I had a simple telescope as a young adult, it looked like a pirate sort of thing, straight tube, I really didn't like it because it didn't show much more than the things I could see with a binocular. I gave it up pretty quickly because of that. I gave my son a telescope that was quite a bit more. You lined it up with three known stars or planets, then the computer would take over and take you to what ever it was that you dialed in. Super cool and not very expensive.

I have a friend that is a physician and takes Astronomy photographs. I've talked with him a little bit about getting into astronomy with a telescope.

"Rick, can you tell us about the telescopes you use? And what do you do with them?"

## Data excerpt
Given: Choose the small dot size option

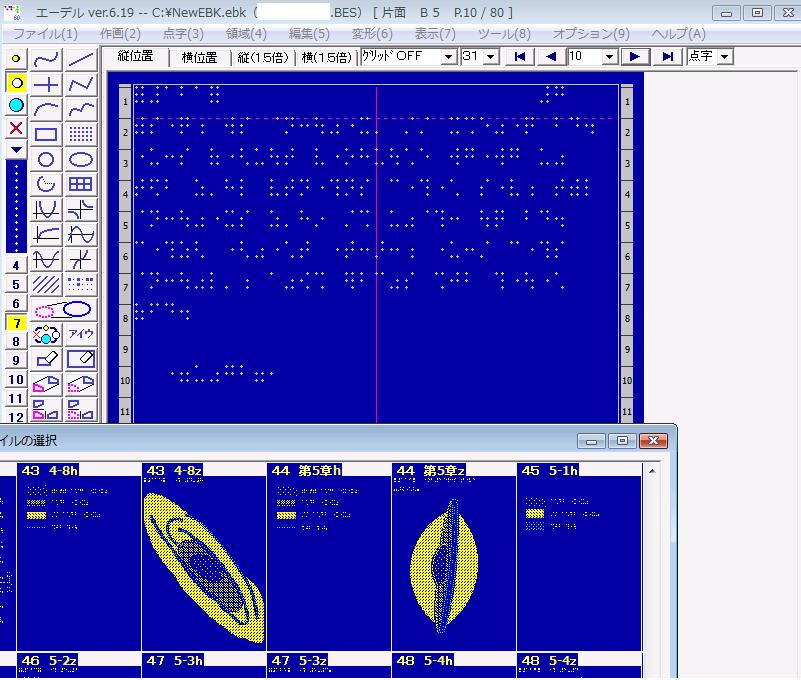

## What is being asked
In the passage about telescopes, write out everything from "I had a simple" down to "with a telescope.", switching "physician" to "pharmacist".

## Worked answer
I had a simple telescope as a young adult, it looked like a pirate sort of thing, straight tube, I really didn't like it because it didn't show much more than the things I could see with a binocular. I gave it up pretty quickly because of that. I gave my son a telescope that was quite a bit more. You lined it up with three known stars or planets, then the computer would take over and take you to what ever it was that you dialed in. Super cool and not very expensive.

I have a friend that is a pharmacist and takes Astronomy photographs. I've talked with him a little bit about getting into astronomy with a telescope.